Bonnet macaques wait outside a shop for the tourists to complete their purchase


The connection between macaques and communities runs deep.  A relationship built over many, many years, slowly and intentionally, learning about each other. Maybe conservation is tricky in urban, tourist dominant regions. But the existence of these relationships between people and wildlife emphasizes the need to be inclusive and respectful of the communities around wildlife. With one simple conversation with such communities who live, breathe, and navigate macaque interactions, it is evident that they simply hope to not face economic loss; simultaneously, macaques need their habitats intact and resources available. The beauty lies in the balance. In slowing down, listening, observing, being present. In acknowledging the depth of interconnectedness, especially in the reality of commensal species like macaques. Ever so often, we tend to impose purist conservation ideals but embracing intertwined connections will take us farther in our conservation goals.

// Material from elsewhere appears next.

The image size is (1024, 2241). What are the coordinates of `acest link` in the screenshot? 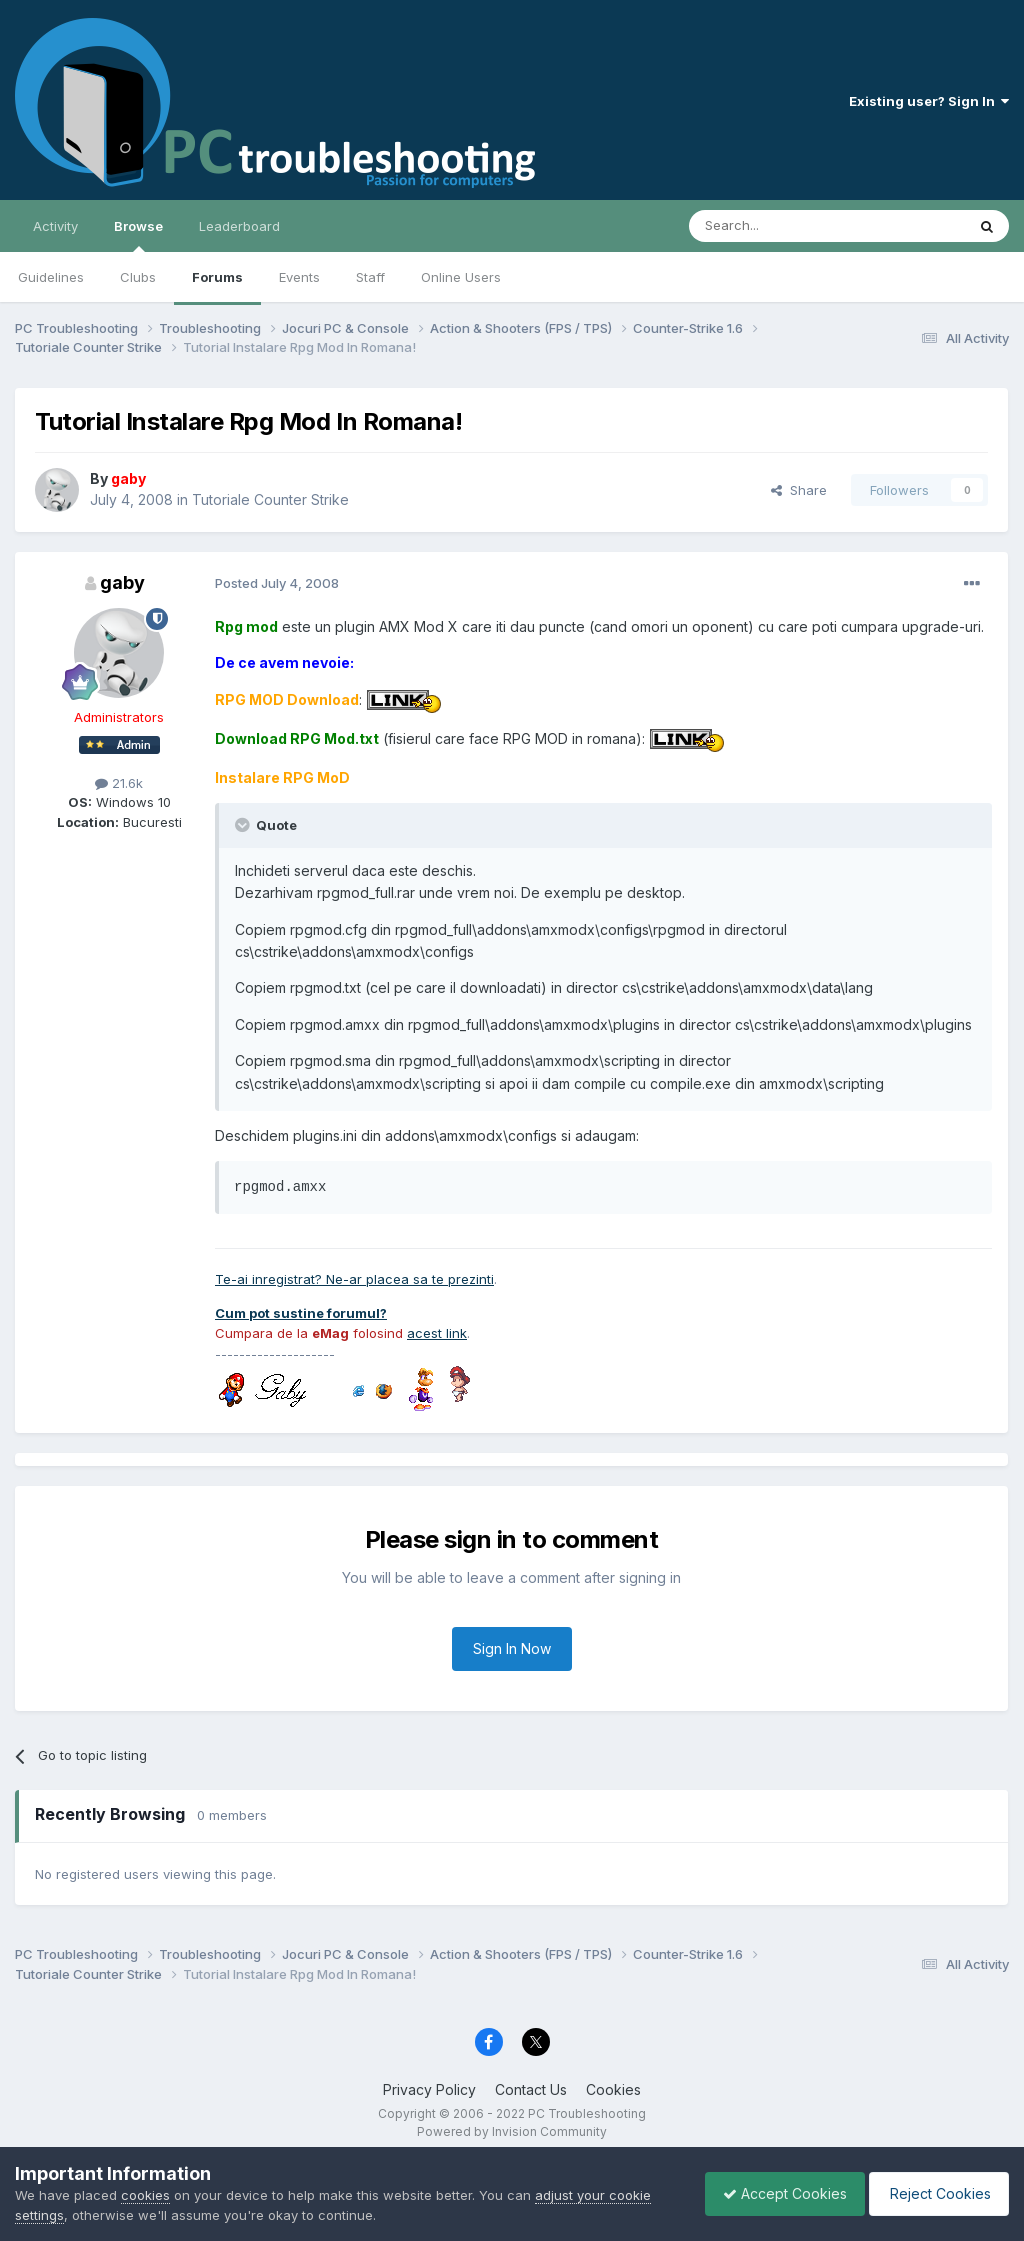 It's located at (437, 1333).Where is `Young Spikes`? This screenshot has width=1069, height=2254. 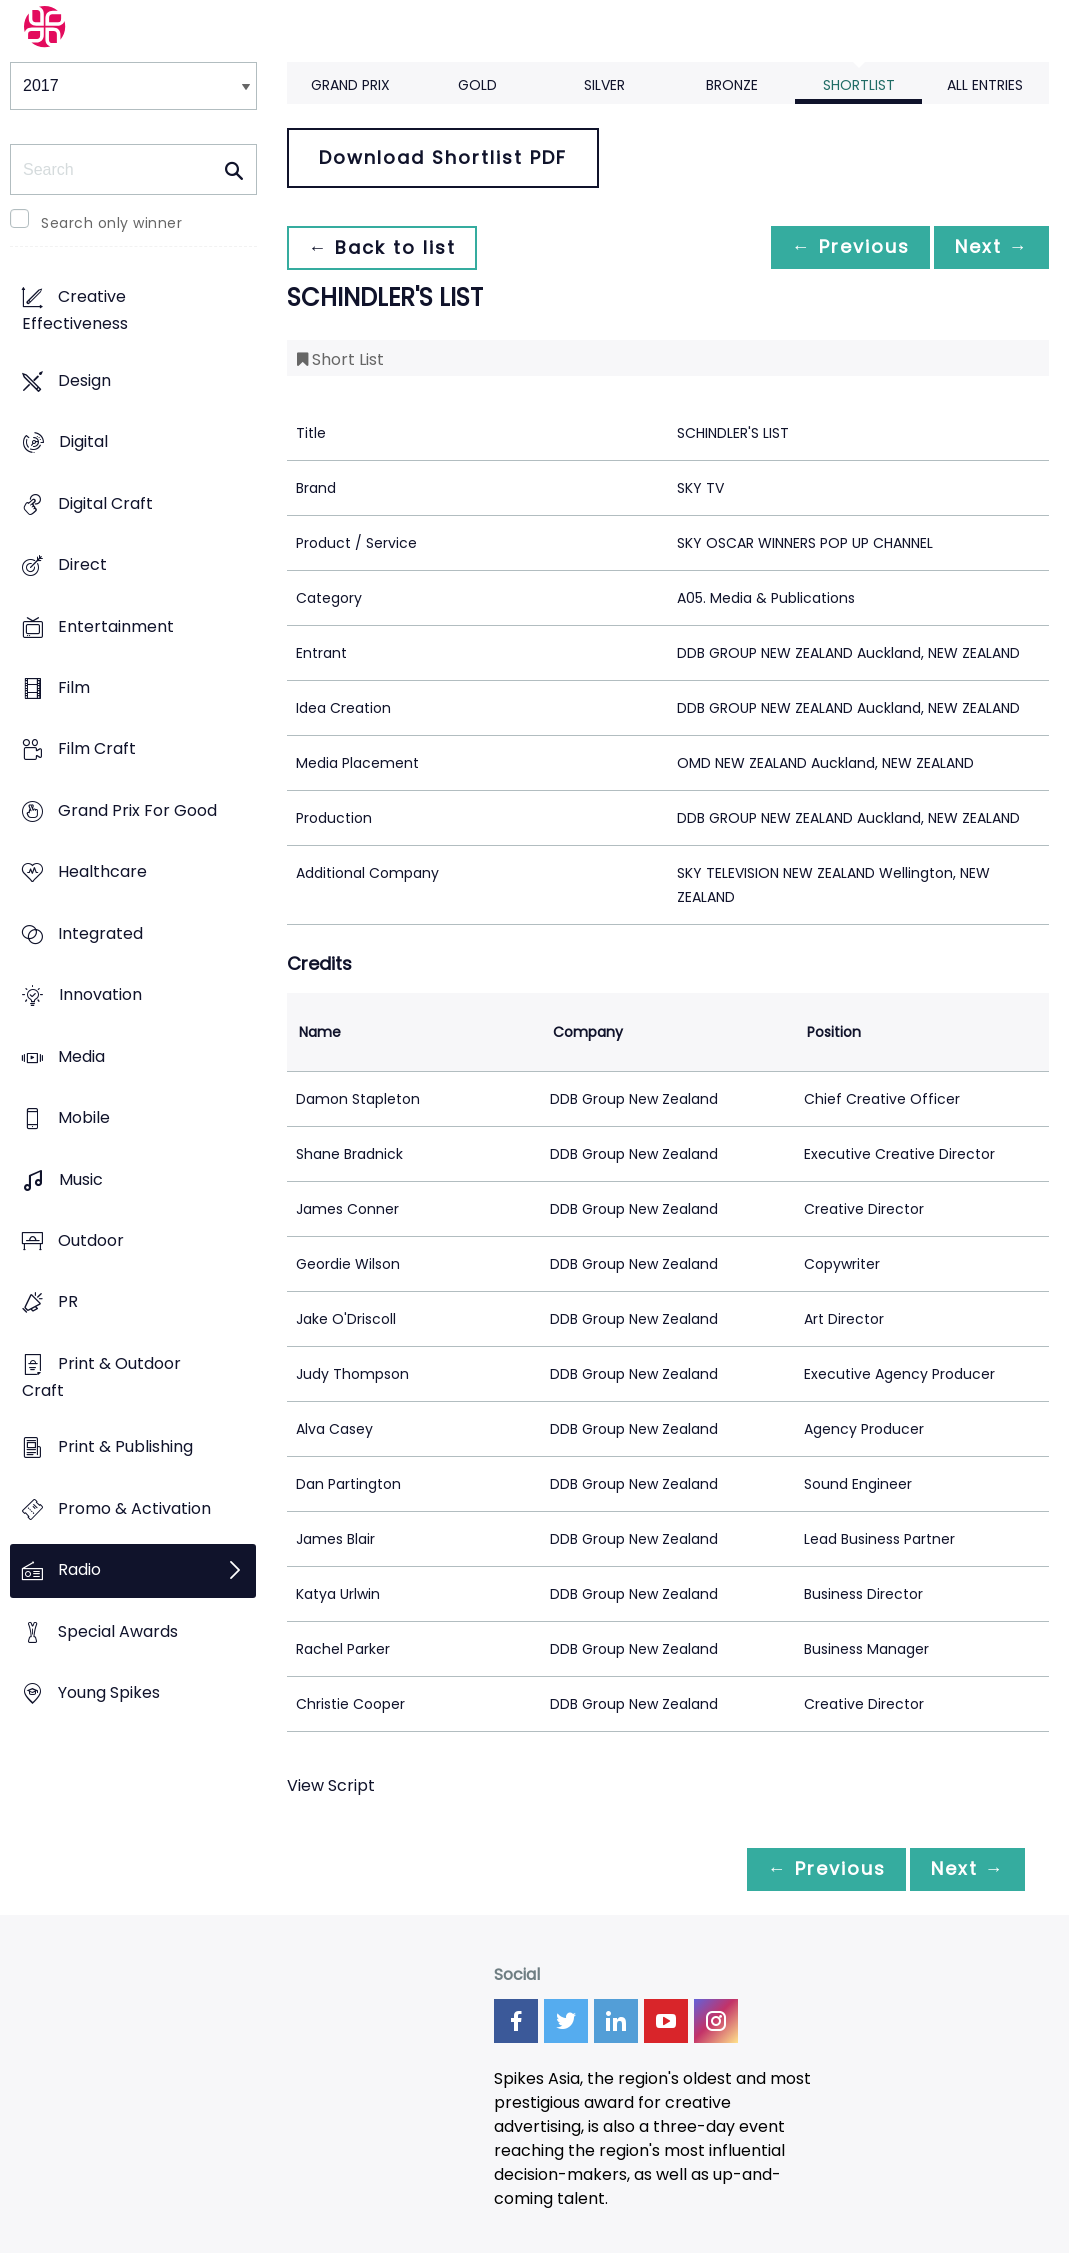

Maybe, it’s time we looked around and changed our approach, being one among them, rather than needing a distinct separation, between them, between us.


As the sun finally began dipping below the horizon, it cast a golden hue on our little landscape and a wisp of wind blew across, rustling the leaves around me, and the papers in my book. A sub-adult macaque climbed up the Peepal and hunched over, getting ready to get comfortable for the night, and probably completely unaware of how his kind had inspired deep thoughts in me that day. He did have to regain his energy for another eventful day of adventures with his troop and inspiring more stories among the humans. As I watched him, I truly believed, this is the side of macaques and people we need to foster, embrace, and sustain. Not just human-animal interaction, but a connection. One that is patient, kind, and inclusive. Then, we can truly place faith in the kind of coexistent world we’ve been fighting for.


The sub-adult bonnet settling in for the night, against the golden glow of the sunset.